#### Your objective
Transcribe nothing but the lines from the one with "Show the Breakpoint navigator" to the end of the entries, both included, keeping each exact and leaving every picture out.

#### Material to process
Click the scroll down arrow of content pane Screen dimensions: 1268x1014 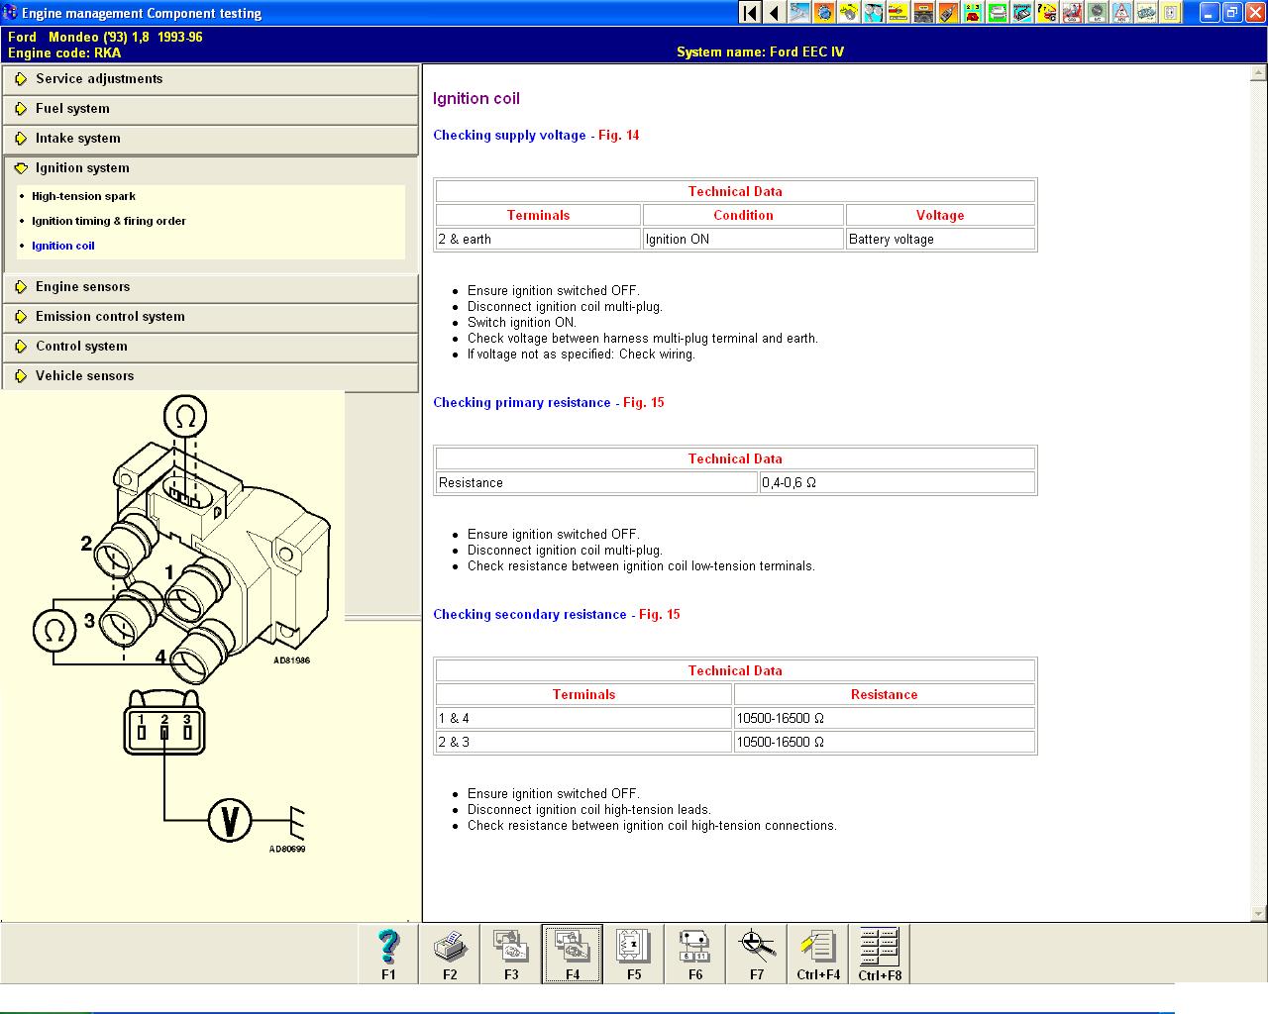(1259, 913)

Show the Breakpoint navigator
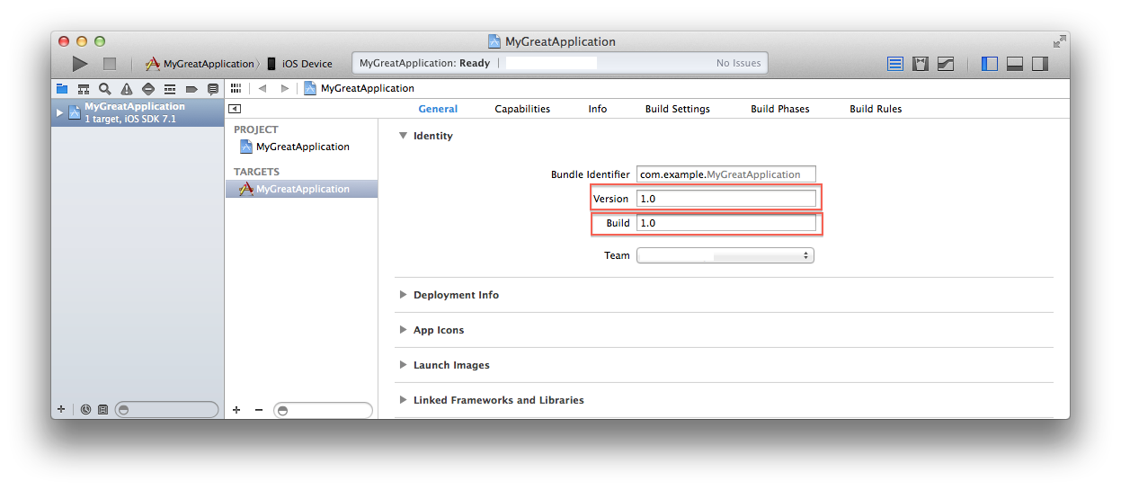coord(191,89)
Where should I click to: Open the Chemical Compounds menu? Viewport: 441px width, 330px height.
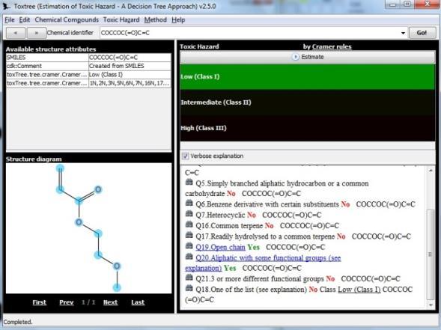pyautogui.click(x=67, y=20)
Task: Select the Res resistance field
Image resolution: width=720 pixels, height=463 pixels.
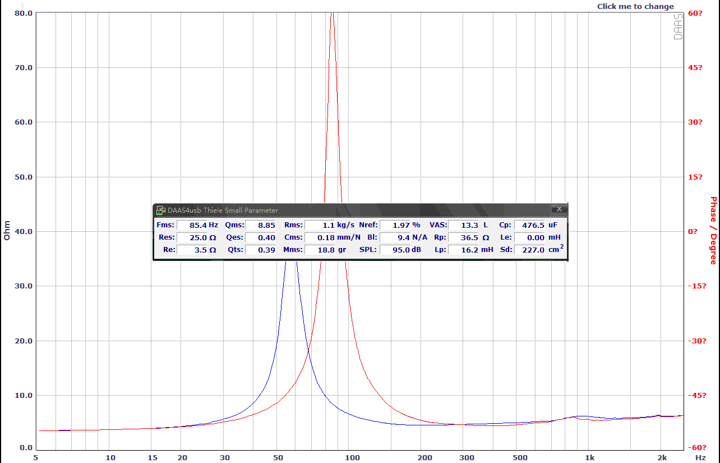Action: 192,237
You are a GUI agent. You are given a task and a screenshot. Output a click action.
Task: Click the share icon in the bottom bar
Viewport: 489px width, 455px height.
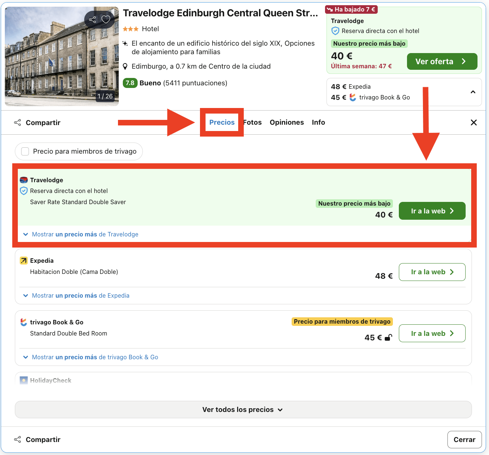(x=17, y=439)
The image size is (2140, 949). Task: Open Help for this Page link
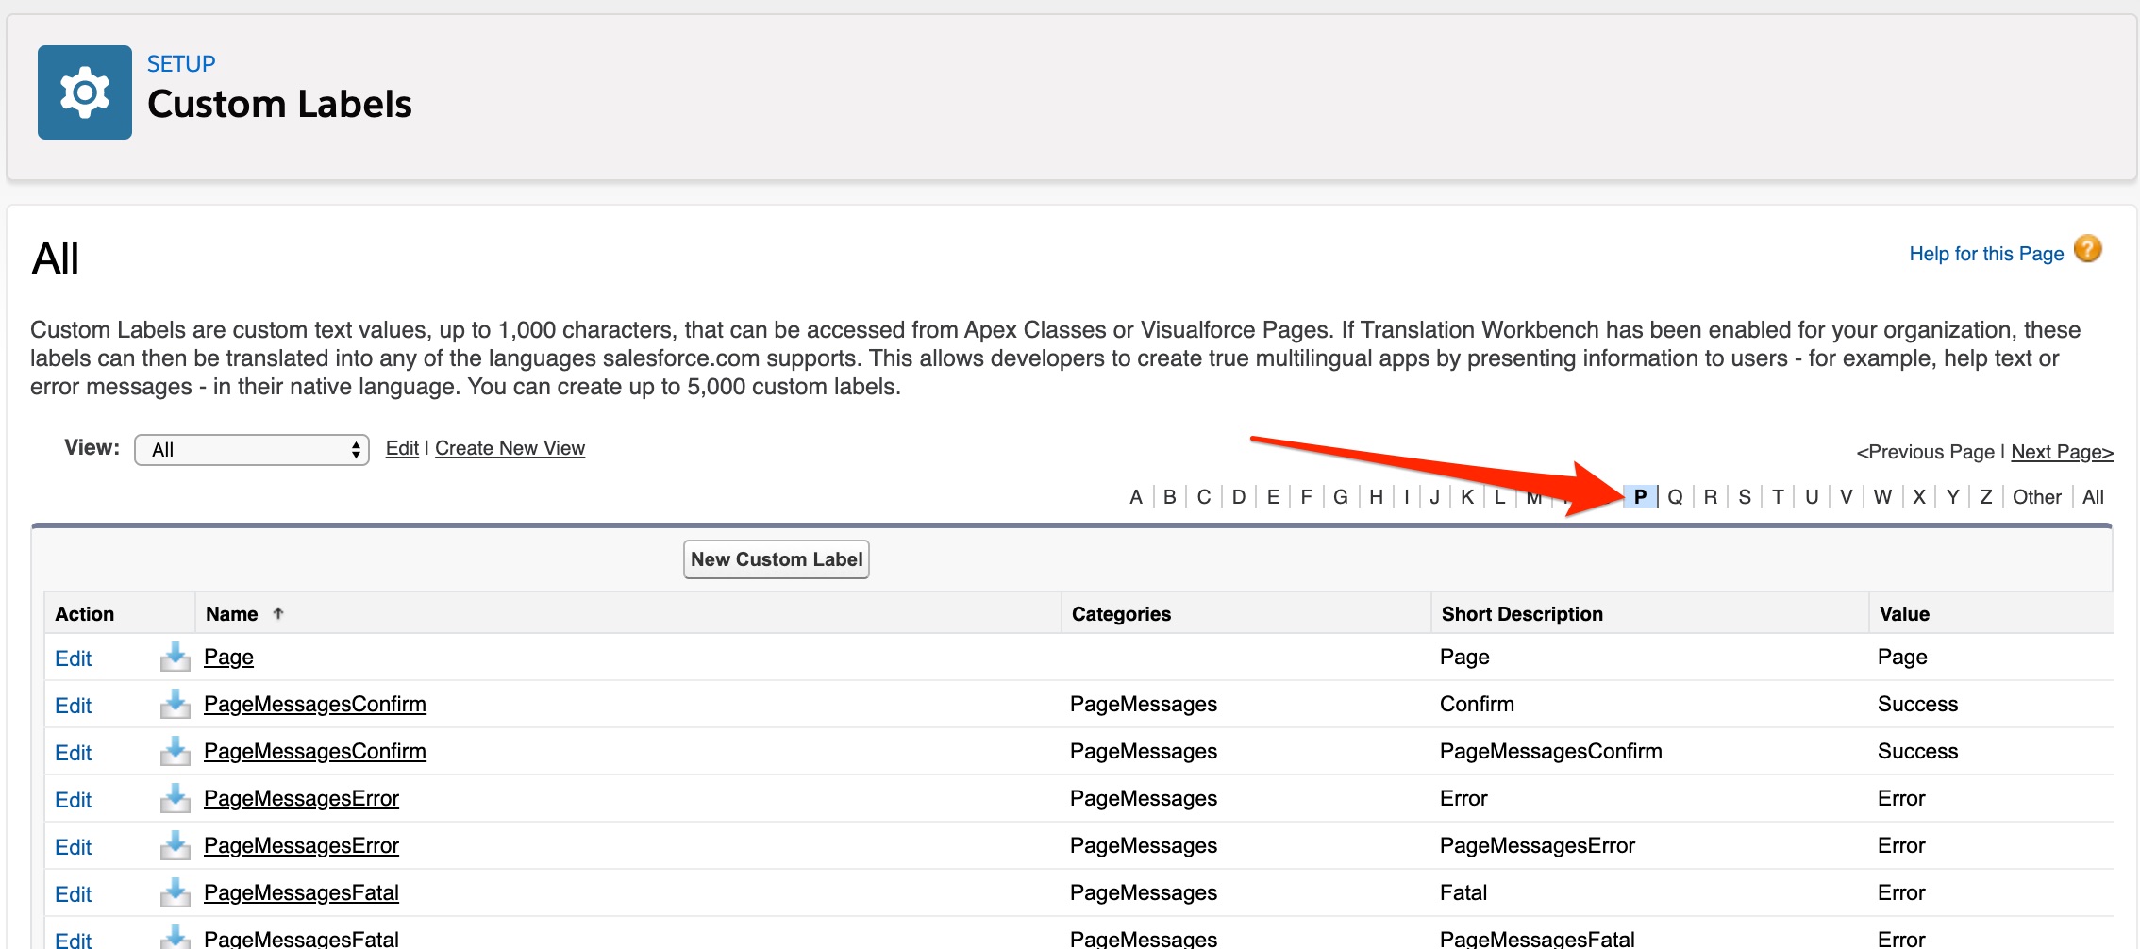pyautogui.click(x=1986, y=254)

#### Exercise result
Show the Breakpoint navigator
coord(191,89)
Where should I click to: Open the Chemical Compounds menu? Viewport: 441px width, 330px height.
pyautogui.click(x=67, y=20)
Task: Select the Res resistance field
Image resolution: width=720 pixels, height=463 pixels.
Action: 192,237
You are a GUI agent. You are given a task and a screenshot. Output a click action.
Task: Click the share icon in the bottom bar
Viewport: 489px width, 455px height.
(x=17, y=439)
The image size is (2140, 949). Task: Open Help for this Page link
pyautogui.click(x=1986, y=254)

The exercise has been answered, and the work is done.